▶ Work order
From the line containing "Task: Toggle the Select text tool" to the last line of the records, please reproduce every line exactly and nothing more.

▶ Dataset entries
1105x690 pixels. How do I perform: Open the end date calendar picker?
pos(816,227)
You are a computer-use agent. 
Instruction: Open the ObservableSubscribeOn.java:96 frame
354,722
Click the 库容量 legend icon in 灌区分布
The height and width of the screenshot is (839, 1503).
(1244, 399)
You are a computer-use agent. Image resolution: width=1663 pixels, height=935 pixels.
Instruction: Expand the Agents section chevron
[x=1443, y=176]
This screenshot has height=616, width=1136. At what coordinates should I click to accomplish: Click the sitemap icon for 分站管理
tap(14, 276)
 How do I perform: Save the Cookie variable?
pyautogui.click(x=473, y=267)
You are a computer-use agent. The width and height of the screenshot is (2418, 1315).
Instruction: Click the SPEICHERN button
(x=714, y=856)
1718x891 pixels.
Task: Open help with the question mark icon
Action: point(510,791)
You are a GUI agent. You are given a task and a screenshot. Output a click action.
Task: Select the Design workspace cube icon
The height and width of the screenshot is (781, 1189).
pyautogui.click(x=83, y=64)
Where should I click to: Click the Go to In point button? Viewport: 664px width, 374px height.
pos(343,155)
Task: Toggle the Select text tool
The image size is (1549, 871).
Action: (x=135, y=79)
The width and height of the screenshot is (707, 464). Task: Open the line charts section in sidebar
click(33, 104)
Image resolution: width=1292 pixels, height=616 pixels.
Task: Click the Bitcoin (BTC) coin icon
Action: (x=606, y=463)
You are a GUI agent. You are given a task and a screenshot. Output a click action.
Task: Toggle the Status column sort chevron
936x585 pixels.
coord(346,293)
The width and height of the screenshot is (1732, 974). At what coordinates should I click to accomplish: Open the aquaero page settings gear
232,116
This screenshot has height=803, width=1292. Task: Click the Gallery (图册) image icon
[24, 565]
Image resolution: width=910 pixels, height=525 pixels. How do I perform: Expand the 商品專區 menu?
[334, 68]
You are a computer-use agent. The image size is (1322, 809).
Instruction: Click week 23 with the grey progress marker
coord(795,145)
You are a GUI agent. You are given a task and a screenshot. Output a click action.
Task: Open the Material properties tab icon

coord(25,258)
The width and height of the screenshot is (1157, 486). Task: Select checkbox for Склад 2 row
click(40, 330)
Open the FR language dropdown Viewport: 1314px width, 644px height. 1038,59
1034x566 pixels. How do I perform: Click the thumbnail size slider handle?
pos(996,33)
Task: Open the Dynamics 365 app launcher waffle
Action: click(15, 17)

▶ Expected answer
Task: Toggle the Select text tool
The image size is (1549, 871).
Action: (x=135, y=79)
The width and height of the screenshot is (707, 464). Task: Open the line charts section in sidebar
click(33, 104)
Image resolution: width=1292 pixels, height=616 pixels.
Task: Click the Bitcoin (BTC) coin icon
Action: (x=606, y=463)
You are a GUI agent. You are given a task and a screenshot. Output a click action.
Task: Toggle the Status column sort chevron
936x585 pixels.
coord(346,293)
The width and height of the screenshot is (1732, 974). At what coordinates should I click to accomplish: Open the aquaero page settings gear
232,116
This screenshot has height=803, width=1292. Task: Click the Gallery (图册) image icon
[24, 565]
Image resolution: width=910 pixels, height=525 pixels. How do I perform: Expand the 商品專區 menu?
[334, 68]
You are a computer-use agent. The image size is (1322, 809).
Instruction: Click week 23 with the grey progress marker
coord(795,145)
You are a GUI agent. You are given a task and a screenshot. Output a click action.
Task: Open the Material properties tab icon

coord(25,258)
The width and height of the screenshot is (1157, 486). Task: Select checkbox for Склад 2 row
click(40, 330)
Open the FR language dropdown Viewport: 1314px width, 644px height. 1038,59
1034x566 pixels. How do I perform: Click the thumbnail size slider handle?
pos(996,33)
Task: Open the Dynamics 365 app launcher waffle
Action: click(15, 17)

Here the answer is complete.